## REQUIRED ACTION
Please restate word for word all lines from the one containing "Task: Click the purple 阶段底部:0.00 label" to the final line of the entries, and include no pictures.

▼

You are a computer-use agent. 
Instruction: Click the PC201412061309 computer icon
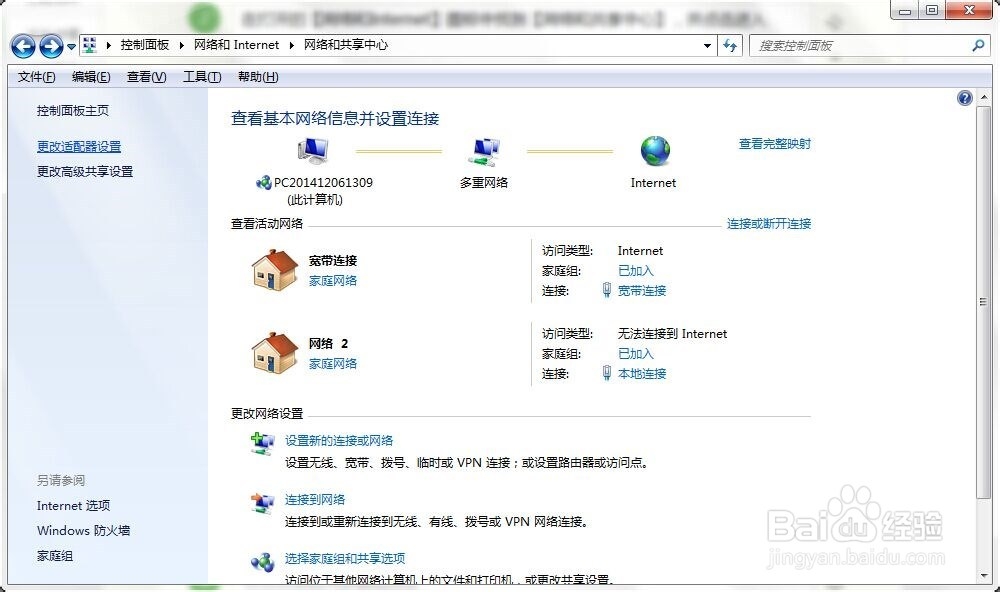[313, 148]
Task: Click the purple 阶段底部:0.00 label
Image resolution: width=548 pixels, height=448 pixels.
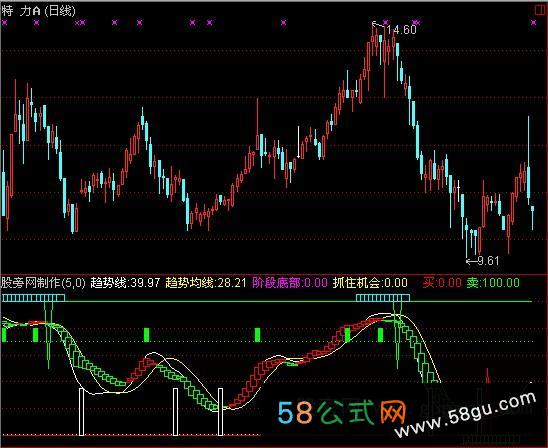Action: point(290,283)
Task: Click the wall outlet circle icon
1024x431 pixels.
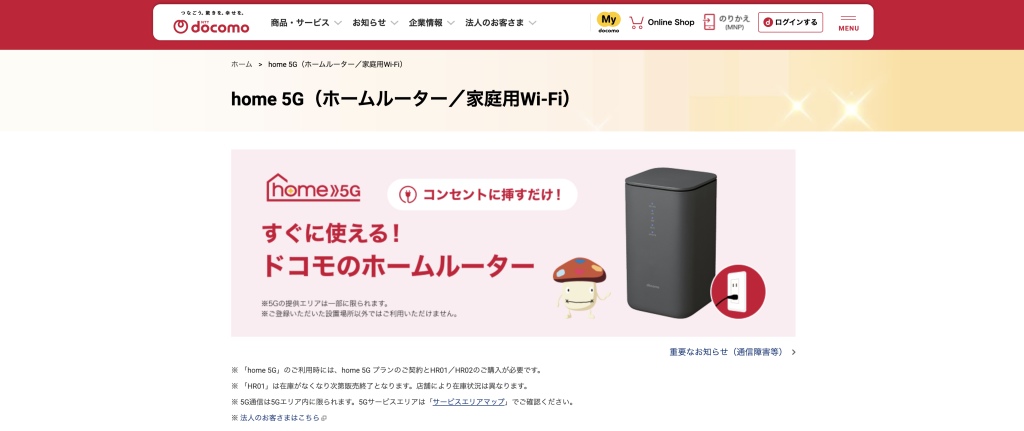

▲

## RESULT FOR THIS EXERCISE
Task: Click the purple 阶段底部:0.00 label
Image resolution: width=548 pixels, height=448 pixels.
Action: point(290,283)
Task: Click the wall outlet circle icon
1024x431 pixels.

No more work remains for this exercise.